📚 Documentation | 🚀 Quick Start | 🤖 MCP Integration
Spectre is a Kubernetes observability system that captures resource changes across your cluster and stores them in a graph database. It provides timeline visualization, relationship mapping, anomaly detection, and root cause analysis through both a web UI and MCP integration for AI assistants.
- Event Capture - Watches Kubernetes resources and records all create, update, delete operations
- Graph Storage - Stores resources and their relationships (ownership, references, scheduling) in FalkorDB
- Timeline View - Visualizes resource state changes over time with diff inspection
- Graph View - Displays resource relationships within a namespace with anomaly highlighting
- Anomaly Detection - Identifies crash loops, image pull failures, config errors, scaling issues
- Causal Path Analysis - Traces root causes through resource relationships using graph traversal
- MCP Server - Exposes cluster data to AI assistants for incident investigation
helm install spectre oci://ghcr.io/moolen/charts/spectre \
--namespace monitoring \
--create-namespace
kubectl port-forward -n monitoring svc/spectre 8080:8080
# Open your browser to http://localhost:8080Create a watcher.yaml file to specify which resources to monitor:
resources:
- group: ""
version: "v1"
kind: "Pod"
namespace: ""
- group: "apps"
version: "v1"
kind: "Deployment"
namespace: ""Spectre runs an integrated MCP server on port 8080 at the /v1/mcp endpoint. The MCP server runs in-process within the main Spectre server (not as a separate container) and provides AI assistants with direct access to cluster data during incident investigation.
After port-forwarding the Spectre service (see Quick Start), connect your AI assistant to:
http://localhost:8080/v1/mcp
The MCP server exposes five tools:
cluster_health - Returns cluster health overview for a time window. Reports resource counts by status (healthy, warning, error), lists unhealthy resources with their conditions, and identifies top issues. Supports filtering by namespace.
resource_timeline - Returns status timeline for resources matching kind/name/namespace filters. Shows status segments with durations, state transitions, and associated Kubernetes events. Used to understand when and how a resource's state changed.

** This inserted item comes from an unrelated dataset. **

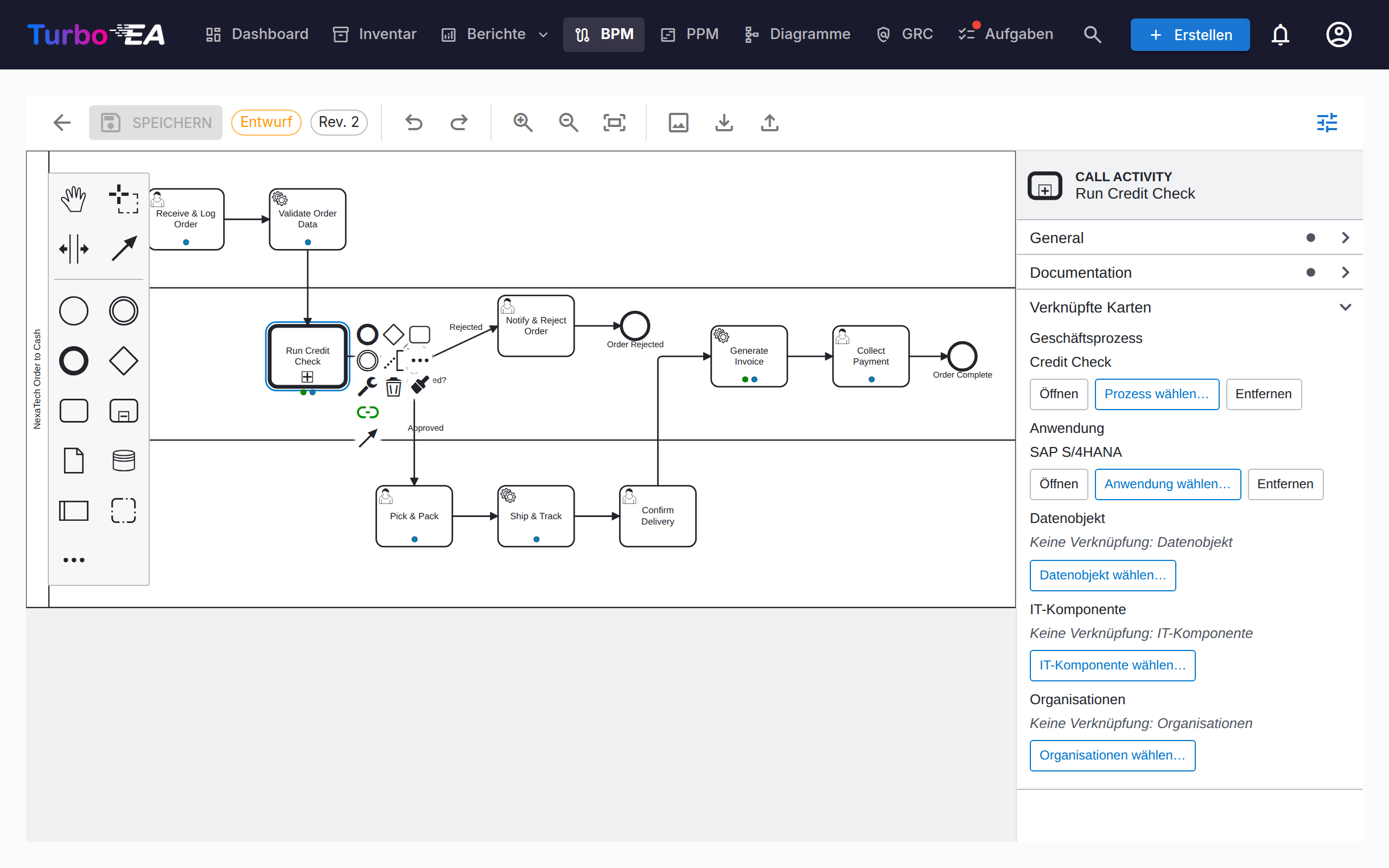Toggle the properties panel sliders icon

[x=1327, y=123]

resource_timeline_changes - Returns field-level diffs for specific resource UIDs. Filters out noise (managedFields, resourceVersion) and summarizes status condition changes. Shows what actually changed in the resource spec/status between versions.

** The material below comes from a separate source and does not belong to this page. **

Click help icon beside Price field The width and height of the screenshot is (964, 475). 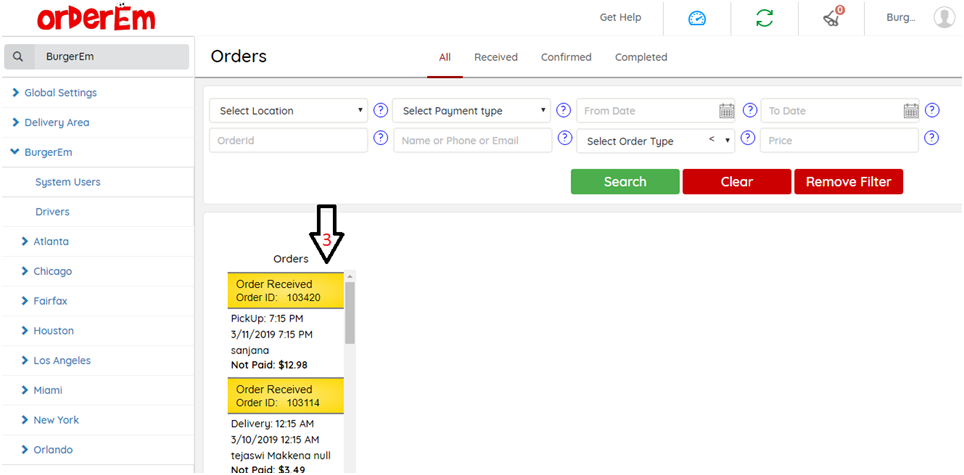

detect_anomalies - Analyzes a resource and its causal subgraph for anomalies. Detects crash loops, image pull failures, OOMKills, probe failures, config reference errors, scaling issues, and network policy problems. Returns anomalies with severity, timestamps, and affected resources.

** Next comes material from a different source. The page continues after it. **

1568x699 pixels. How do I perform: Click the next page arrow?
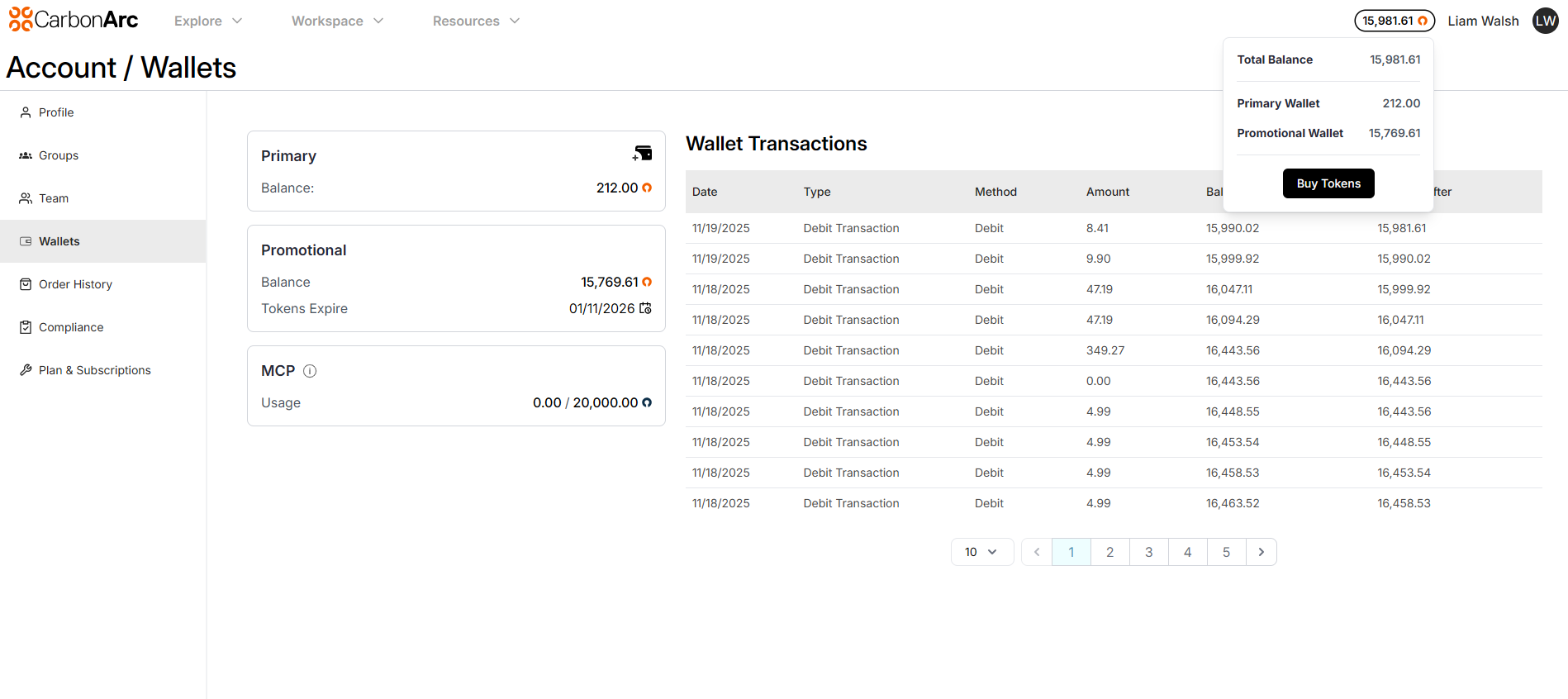coord(1261,552)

causal_paths - Given a failing resource UID and failure timestamp, traverses the resource graph backwards through ownership, reference, and management edges to find root causes. Returns ranked causal paths with confidence scores based on temporal proximity and relationship type.
The MCP server provides two investigation prompts:
post_mortem_incident_analysis - Guides systematic historical incident investigation. Calls cluster_health, then resource_timeline on affected resources, builds chronological timeline, identifies contributing factors.
live_incident_handling - Guides real-time incident triage. Focuses on recent data around incident start, identifies likely root cause, recommends immediate mitigation steps.